For nonsurgical management of BCC, the evidence is stronger than for SCC. Grade A recommendations are given for imquimod (Level I), as well as ALA-PDT (Level I, II) and MAL-PDT (Level I, II). Traditional and superficial radiation therapies earn a B recommendation (Level I, II) as does 5-FU (Level I, II). Electronic brachytherapy (Level II, III) and laser therapy (Level II) each earn C recommendations.
For the nonsurgical management of SCC, traditional and superficial radiation therapy has a B recommendation with level of evidence II and III. Electronic surface brachytherapy earns a C, with level III data. The use of imiquimod, 5-FU, and laser therapy alone all earn C ratings, with level II evidence. The recommendation against PDT alone has a B rating with level II evidence.
These recommendations offer some guidance to clinicians in choosing among non-surgical options. However, it is important to note that future research may yet support the role of some technologies and therapies for management of NMSC. The need for additional, high-quality studies may inspire additional trials to inform treatment decisions.
Diagnose, Treat, Follow
The key message from the current guidelines is that NMSC is a treatable disease with good outcomes and favorable prognosis in the vast majority of cases. However, the low relative risk of metastasis and mortality should not lead to complacency on the part of patients.
Dermatologists must take an active role in educating patients about skin cancer risks, encouraging skin self-exams, providing timely assessment of suspicious lesions, and implementing therapy when NMSC is diagnosed.
Surgical modalities are the primary treatment option for most SCC and BCC and is in most cases curative. When surgery is not an option, clinicians may consider alternatives based on the specific presentation.
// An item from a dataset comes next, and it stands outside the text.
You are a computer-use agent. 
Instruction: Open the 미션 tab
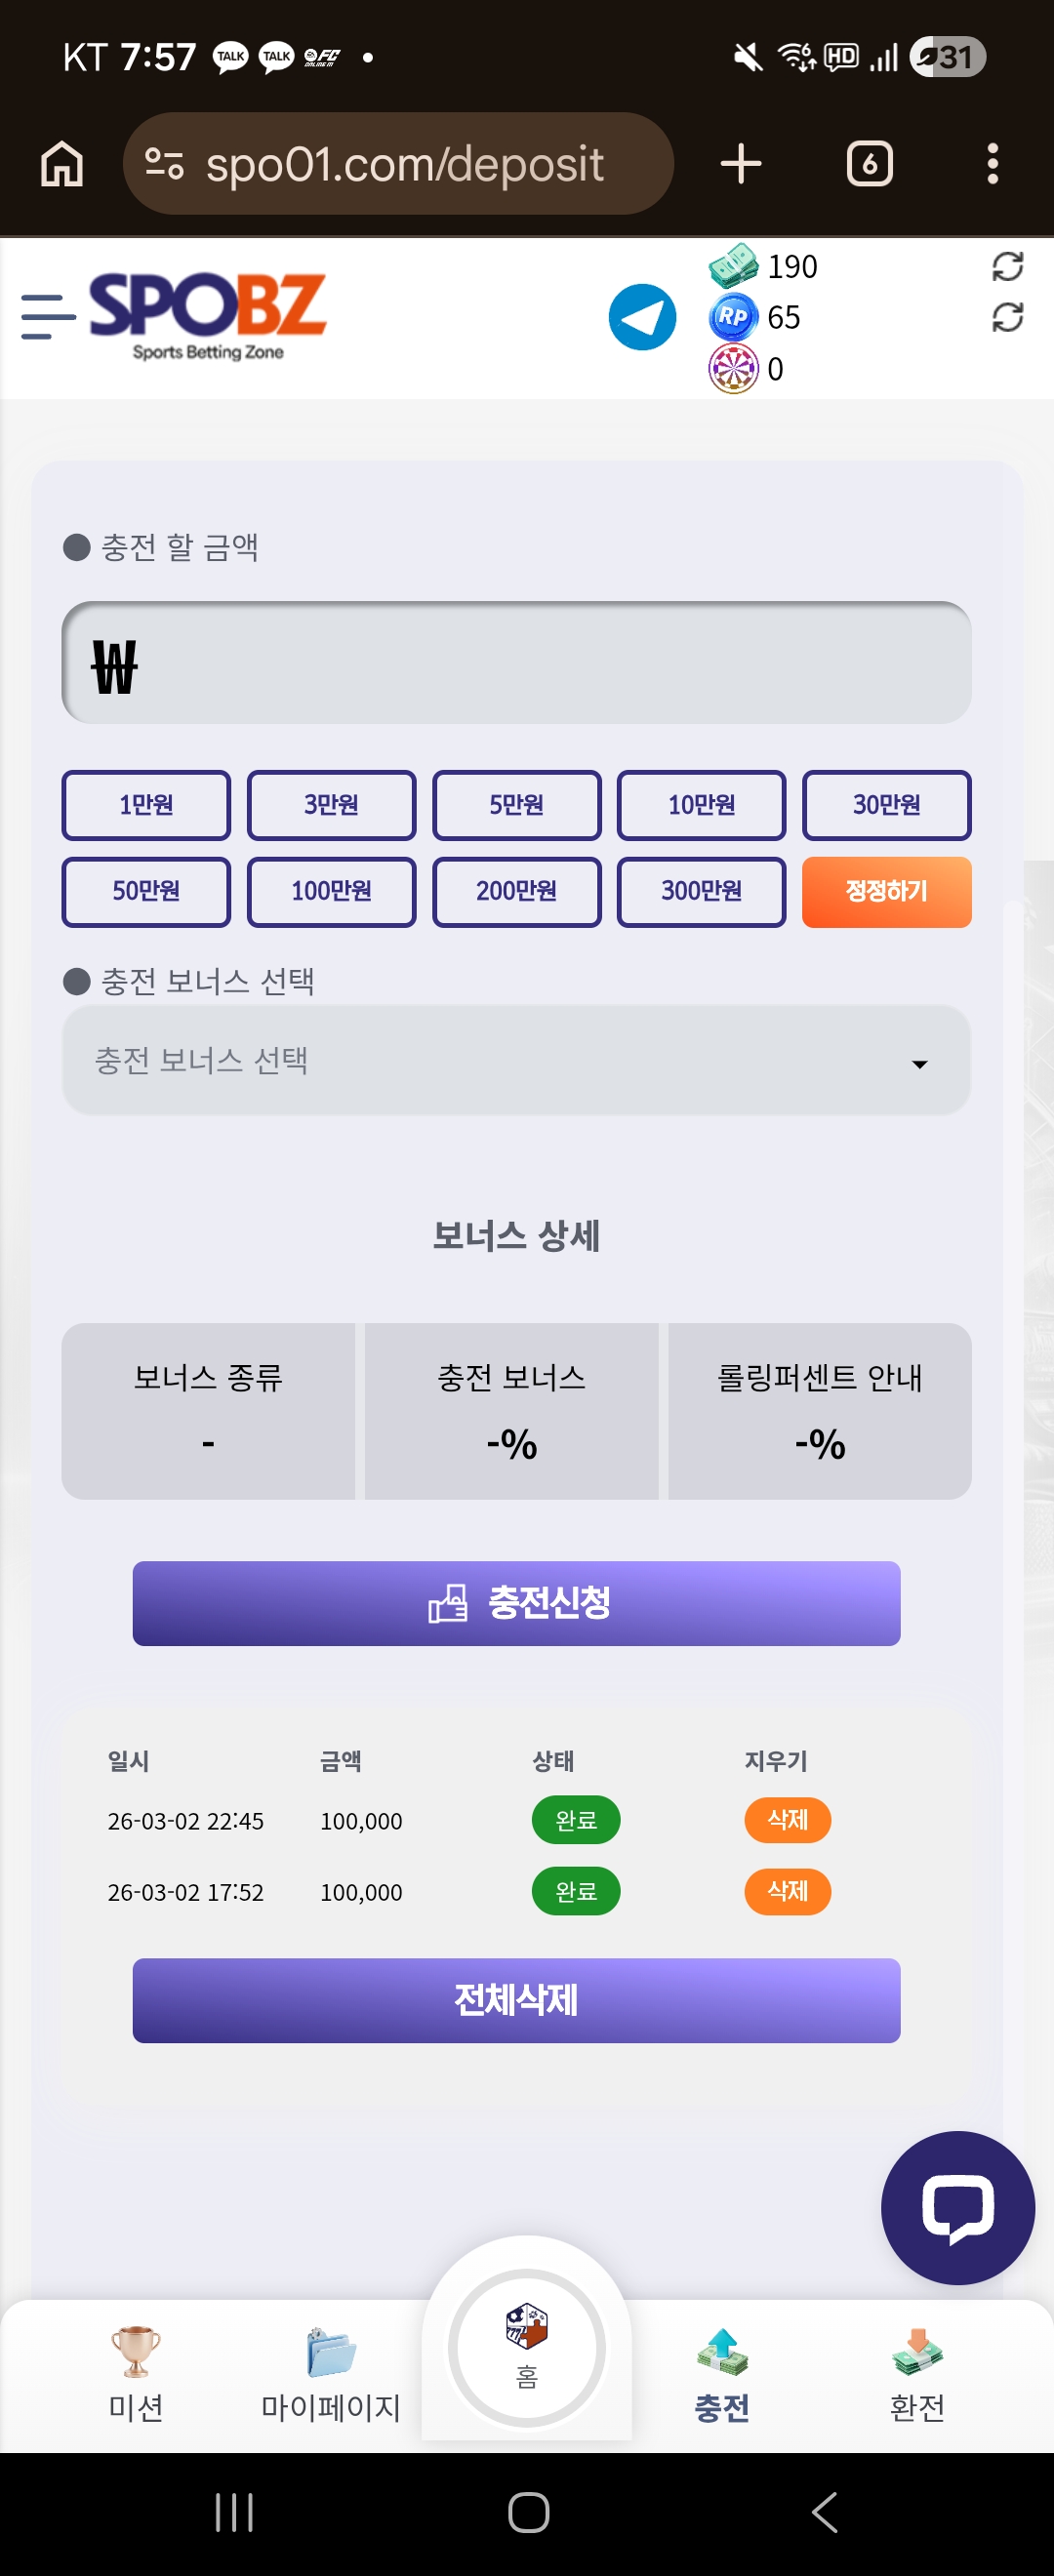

In light of the lower quality of evidence for some nonsurgical interventions, patients who receive these treatments may require more frequent and more aggressive assessment for recurrence of NMSC.
“Guidelines of care for the management of basal cell carcinoma” and “Guidelines of care for the management of cutaneous squamous cell carcinoma” appear in Journal of the American Academy of Dermatology and are available through the AAD website.